His eyes are growing colder, his movements more determined as we close in on Durante. His rage is still controlling him, separating him from those who love him. In a quick decision, I knew Michael will not face Durante alone.

"I don't believe what you're doing is right, but I'll stick with you." For a moment, as he glances down at my voice modulator, it returned; the softness, the spark of life I know so well, that I love so much.

"Thanks." It remains only for a moment, giving me a brief glimpse of hope before the rage swallows him up again.

We drove to the warehouse, knowing it's a trap.

As I recite the list of weapons we are about to face, I see fear in his expression. Another emotion that breaks through for only a second, permitting me to see what is truly going on inside him. I know I have no choice, I will go with him, die with him, if that is to be our fate.

Pointing out Durante for Michael was simple, and to spite myself, I feel the uncontrolled rage boil inside my CPU. If it hadn't been for this man, our lives would never have traveled this course. So much pain could have been avoided.

Michael shifts the car into gear. With one last undescribable glance down at my dash, we leap forward, toward the men that would end our lives.

I work to dodge the missiles, aiding Michael in our determined approach of the catwalk.

They will pay. We will stop them from harming another.

The nose of the car knocks down the catwalk, the men sliding, as if in slow motion, to the concrete floor.

Durante landed on top of the other men. Why do people like him always seem to catch a break?
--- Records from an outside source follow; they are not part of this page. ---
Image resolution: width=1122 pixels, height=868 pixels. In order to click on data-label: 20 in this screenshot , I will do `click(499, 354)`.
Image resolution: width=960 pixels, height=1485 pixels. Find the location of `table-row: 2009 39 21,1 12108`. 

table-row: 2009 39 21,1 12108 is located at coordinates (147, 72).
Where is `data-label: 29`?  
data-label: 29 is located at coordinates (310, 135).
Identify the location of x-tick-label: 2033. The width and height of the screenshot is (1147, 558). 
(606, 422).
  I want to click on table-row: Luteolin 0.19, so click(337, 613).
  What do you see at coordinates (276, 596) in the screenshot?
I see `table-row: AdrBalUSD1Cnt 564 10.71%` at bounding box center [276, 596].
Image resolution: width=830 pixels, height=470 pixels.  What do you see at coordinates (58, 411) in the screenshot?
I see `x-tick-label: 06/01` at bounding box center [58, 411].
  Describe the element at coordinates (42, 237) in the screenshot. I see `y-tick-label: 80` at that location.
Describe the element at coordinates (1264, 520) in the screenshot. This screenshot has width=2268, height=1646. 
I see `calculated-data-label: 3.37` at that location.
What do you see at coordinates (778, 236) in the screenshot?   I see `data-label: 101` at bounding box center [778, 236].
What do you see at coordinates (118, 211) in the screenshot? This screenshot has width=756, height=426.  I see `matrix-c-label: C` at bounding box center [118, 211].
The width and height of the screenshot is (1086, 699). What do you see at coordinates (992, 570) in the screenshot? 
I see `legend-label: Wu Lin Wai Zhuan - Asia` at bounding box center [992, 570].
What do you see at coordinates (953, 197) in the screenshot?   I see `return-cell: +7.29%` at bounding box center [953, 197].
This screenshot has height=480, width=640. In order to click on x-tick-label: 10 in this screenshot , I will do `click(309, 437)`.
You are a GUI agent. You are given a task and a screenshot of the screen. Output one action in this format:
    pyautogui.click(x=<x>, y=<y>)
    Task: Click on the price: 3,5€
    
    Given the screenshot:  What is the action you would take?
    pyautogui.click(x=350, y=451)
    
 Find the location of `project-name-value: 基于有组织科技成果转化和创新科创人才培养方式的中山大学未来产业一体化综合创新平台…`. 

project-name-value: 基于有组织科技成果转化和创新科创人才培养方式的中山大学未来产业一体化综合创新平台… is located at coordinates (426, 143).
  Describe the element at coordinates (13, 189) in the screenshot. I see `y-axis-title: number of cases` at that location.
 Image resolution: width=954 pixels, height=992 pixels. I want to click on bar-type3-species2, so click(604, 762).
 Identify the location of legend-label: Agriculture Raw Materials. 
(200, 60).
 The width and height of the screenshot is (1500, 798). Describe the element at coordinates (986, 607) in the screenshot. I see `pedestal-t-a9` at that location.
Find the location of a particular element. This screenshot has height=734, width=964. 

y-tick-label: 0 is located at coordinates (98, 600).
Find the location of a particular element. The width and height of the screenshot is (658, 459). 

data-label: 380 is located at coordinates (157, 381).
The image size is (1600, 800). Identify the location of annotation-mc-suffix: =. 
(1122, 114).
Michael was out of the car in a flash as Durante ran for his freedom.

And possibly his life.

I watch, in indecision, as Michael takes Durante down, rolls him over and begins striking at him.

He wouldn't?

Under any other circumstances, but today, he might.

Before I realized I had made the decision, I found myself at his side.

"Michael! Michael stop it! You wouldn't be able to live with yourself."

The look on his face sends chills down my circuits. The pain in the realization of what he had been about to do.

Standing he hauls Durante to his feet. The man trembles, shaken to his core by the power of Michael's wrath. So am I. This is a side of my partner I had never considered existed. One I never want to experience again.

With one last punch, Durante is overcome. I open the door as Michael drags him over and drops him in the seat. Slamming the door, I watch the rage fade from his eyes, only to be replaced by emptiness and grief.

Yes, we had brought justice to Stevie's killer, but I know the ramifications will affect our lives for years to come.

I feel Michael cross his arms on the roof, laying his head for a moment as he regains control. If I hadn't been paying such close attention to him, I might have missed his next words.

"Thank you for not leaving me."

"I can't leave you." I murmur in return, not wanting to disturb the closeness, the bond I feel strengthening between us.